_Task to carry out_. Please give back, word for word, only the lines starting at the one containing "Click the plus icon beside Add break" and ending at the one containing "You are a computer-use agent. Screen" within the material below.

-- Input material follows --

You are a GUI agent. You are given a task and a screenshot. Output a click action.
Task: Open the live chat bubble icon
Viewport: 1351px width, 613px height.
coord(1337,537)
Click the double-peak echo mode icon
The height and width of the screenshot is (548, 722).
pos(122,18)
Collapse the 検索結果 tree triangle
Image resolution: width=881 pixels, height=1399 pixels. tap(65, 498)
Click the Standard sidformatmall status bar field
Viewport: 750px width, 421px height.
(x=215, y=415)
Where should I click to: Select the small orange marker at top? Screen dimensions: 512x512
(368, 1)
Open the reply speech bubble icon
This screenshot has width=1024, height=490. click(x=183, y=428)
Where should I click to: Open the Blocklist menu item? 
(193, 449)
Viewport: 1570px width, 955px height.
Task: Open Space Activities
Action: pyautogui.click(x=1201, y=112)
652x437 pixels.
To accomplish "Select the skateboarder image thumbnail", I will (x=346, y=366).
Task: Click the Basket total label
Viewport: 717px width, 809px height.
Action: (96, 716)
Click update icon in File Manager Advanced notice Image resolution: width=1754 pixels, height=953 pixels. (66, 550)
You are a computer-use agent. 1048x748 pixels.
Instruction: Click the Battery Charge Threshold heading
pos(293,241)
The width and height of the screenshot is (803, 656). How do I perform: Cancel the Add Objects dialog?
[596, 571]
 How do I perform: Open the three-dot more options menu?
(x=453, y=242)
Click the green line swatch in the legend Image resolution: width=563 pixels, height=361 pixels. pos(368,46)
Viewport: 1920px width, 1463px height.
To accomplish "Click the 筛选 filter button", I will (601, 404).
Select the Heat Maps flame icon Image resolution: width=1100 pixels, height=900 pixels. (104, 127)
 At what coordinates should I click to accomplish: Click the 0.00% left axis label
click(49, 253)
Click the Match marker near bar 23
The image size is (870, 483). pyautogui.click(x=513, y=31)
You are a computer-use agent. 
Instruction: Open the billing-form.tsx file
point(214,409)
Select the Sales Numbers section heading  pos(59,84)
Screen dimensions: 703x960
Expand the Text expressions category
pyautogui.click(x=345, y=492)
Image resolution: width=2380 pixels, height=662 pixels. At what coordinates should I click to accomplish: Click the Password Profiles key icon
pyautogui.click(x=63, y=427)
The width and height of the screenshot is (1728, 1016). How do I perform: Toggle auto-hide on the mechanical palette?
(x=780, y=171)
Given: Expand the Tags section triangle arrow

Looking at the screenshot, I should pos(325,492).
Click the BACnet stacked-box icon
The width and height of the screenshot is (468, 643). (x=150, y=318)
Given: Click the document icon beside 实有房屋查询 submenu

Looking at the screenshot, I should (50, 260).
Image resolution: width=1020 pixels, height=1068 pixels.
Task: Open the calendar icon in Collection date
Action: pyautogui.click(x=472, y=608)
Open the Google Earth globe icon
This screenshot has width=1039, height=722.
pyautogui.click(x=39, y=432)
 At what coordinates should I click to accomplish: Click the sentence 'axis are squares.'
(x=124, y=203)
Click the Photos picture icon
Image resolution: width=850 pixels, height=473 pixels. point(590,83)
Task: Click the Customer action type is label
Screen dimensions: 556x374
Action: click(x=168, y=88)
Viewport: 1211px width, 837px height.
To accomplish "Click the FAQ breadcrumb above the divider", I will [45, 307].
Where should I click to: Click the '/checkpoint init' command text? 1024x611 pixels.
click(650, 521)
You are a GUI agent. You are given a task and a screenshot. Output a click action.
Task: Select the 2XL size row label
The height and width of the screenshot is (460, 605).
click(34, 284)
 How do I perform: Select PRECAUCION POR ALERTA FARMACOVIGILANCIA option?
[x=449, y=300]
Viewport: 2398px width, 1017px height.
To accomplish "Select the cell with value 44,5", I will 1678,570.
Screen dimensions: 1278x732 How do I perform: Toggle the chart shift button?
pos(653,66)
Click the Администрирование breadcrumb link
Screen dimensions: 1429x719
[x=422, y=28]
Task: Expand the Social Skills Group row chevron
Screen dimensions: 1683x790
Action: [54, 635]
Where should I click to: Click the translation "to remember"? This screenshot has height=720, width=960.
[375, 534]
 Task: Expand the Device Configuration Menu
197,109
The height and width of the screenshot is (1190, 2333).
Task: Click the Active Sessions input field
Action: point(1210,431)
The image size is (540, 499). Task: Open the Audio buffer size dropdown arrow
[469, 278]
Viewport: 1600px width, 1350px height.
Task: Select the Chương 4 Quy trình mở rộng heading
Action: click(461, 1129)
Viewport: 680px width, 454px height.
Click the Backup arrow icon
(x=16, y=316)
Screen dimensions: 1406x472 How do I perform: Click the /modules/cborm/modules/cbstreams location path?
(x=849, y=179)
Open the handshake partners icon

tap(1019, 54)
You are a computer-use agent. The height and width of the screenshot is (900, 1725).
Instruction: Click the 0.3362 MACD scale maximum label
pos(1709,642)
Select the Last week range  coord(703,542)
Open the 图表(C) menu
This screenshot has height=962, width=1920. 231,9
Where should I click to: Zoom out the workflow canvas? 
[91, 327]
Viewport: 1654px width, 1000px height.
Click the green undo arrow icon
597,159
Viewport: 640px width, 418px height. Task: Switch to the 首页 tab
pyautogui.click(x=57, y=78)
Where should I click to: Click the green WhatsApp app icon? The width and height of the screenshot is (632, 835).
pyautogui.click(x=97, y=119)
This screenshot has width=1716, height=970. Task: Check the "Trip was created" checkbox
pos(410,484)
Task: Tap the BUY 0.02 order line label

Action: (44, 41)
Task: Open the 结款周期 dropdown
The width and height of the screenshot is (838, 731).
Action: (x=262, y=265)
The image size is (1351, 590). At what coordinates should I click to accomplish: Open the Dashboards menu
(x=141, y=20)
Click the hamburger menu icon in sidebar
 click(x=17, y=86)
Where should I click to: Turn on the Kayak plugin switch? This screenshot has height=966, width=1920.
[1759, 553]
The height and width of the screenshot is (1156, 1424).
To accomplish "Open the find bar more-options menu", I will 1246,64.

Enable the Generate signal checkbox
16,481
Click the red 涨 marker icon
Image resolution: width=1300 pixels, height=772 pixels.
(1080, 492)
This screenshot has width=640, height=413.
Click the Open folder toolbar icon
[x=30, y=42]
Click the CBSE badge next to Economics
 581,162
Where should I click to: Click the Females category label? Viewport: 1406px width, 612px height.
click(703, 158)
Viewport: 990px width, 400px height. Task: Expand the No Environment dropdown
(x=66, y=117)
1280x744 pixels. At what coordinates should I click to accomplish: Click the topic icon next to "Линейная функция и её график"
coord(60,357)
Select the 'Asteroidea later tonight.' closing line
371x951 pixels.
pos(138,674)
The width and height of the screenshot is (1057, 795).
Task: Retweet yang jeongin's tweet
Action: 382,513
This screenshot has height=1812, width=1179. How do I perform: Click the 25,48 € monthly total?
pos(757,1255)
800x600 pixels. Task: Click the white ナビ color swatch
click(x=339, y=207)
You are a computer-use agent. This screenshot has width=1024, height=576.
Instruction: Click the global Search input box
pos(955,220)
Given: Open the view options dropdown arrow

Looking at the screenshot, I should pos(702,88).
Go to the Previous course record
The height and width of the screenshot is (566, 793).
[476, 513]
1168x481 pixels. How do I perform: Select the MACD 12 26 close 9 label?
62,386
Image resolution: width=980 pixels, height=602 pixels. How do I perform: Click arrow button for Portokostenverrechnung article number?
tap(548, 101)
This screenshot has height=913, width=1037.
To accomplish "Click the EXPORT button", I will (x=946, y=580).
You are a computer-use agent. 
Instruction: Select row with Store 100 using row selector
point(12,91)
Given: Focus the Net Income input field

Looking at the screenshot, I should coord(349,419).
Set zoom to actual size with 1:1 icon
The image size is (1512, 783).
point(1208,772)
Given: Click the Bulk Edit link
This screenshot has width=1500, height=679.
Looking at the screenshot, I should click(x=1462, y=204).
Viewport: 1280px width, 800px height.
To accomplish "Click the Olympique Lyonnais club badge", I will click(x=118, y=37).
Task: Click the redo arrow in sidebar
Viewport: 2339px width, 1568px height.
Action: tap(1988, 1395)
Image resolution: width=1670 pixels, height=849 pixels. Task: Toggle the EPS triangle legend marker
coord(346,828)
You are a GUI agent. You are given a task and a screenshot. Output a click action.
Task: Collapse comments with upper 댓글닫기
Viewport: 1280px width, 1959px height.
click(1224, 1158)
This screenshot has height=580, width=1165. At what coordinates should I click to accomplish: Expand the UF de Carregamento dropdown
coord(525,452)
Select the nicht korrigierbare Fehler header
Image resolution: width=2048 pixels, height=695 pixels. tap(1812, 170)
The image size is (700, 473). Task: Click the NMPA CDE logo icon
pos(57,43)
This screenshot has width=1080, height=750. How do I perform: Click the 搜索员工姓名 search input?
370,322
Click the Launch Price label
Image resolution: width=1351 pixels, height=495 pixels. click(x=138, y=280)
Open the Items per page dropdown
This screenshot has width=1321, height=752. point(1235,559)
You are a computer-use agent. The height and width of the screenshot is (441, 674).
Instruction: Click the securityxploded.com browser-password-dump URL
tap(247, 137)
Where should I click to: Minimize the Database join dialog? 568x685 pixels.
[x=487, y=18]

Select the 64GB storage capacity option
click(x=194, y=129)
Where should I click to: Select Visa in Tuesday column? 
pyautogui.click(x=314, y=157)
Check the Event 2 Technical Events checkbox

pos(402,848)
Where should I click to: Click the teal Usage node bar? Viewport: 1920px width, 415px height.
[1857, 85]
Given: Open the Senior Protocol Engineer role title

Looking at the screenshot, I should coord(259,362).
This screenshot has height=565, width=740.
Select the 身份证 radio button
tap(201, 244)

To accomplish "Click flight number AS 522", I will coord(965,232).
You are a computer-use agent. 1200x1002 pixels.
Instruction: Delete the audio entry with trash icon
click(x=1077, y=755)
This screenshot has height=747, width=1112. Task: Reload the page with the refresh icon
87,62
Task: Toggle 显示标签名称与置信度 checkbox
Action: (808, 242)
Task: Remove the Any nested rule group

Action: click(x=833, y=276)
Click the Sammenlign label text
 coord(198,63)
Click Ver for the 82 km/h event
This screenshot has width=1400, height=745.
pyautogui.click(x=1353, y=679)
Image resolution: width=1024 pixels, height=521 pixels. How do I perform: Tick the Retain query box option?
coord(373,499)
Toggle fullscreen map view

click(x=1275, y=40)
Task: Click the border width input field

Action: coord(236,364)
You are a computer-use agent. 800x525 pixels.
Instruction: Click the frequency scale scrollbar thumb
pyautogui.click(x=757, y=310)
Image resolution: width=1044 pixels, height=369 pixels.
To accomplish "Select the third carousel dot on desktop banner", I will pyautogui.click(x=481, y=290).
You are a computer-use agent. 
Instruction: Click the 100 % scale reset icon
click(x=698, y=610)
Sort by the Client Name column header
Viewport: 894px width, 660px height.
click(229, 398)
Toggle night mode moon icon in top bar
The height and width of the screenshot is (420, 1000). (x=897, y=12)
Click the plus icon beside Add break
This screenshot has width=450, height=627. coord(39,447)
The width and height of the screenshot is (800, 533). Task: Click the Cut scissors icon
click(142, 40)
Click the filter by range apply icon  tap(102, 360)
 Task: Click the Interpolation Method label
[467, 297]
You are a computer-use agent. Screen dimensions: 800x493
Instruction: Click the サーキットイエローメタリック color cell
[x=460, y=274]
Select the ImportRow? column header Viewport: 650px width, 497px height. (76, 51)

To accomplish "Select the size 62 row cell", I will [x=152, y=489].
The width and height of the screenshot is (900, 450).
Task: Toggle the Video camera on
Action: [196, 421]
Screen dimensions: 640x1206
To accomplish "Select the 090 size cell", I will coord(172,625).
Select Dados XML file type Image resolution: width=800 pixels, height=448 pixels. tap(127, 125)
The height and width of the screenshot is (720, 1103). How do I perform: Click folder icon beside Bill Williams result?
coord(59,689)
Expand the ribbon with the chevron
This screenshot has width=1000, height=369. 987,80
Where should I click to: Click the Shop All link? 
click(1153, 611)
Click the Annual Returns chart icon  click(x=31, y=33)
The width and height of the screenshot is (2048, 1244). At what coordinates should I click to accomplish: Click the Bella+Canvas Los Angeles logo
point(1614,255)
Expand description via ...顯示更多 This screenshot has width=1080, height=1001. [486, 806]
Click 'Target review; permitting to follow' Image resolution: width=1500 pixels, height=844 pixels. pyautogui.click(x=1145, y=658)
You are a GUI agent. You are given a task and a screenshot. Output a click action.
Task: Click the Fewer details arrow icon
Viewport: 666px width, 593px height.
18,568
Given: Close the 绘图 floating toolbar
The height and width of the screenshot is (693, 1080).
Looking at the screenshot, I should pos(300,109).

-- Input material concluded --

_Completed task_.
Click the plus icon beside Add break
This screenshot has width=450, height=627. coord(39,447)
The width and height of the screenshot is (800, 533). Task: Click the Cut scissors icon
click(142, 40)
Click the filter by range apply icon  tap(102, 360)
 Task: Click the Interpolation Method label
[467, 297]
You are a computer-use agent. Screen dimensions: 800x493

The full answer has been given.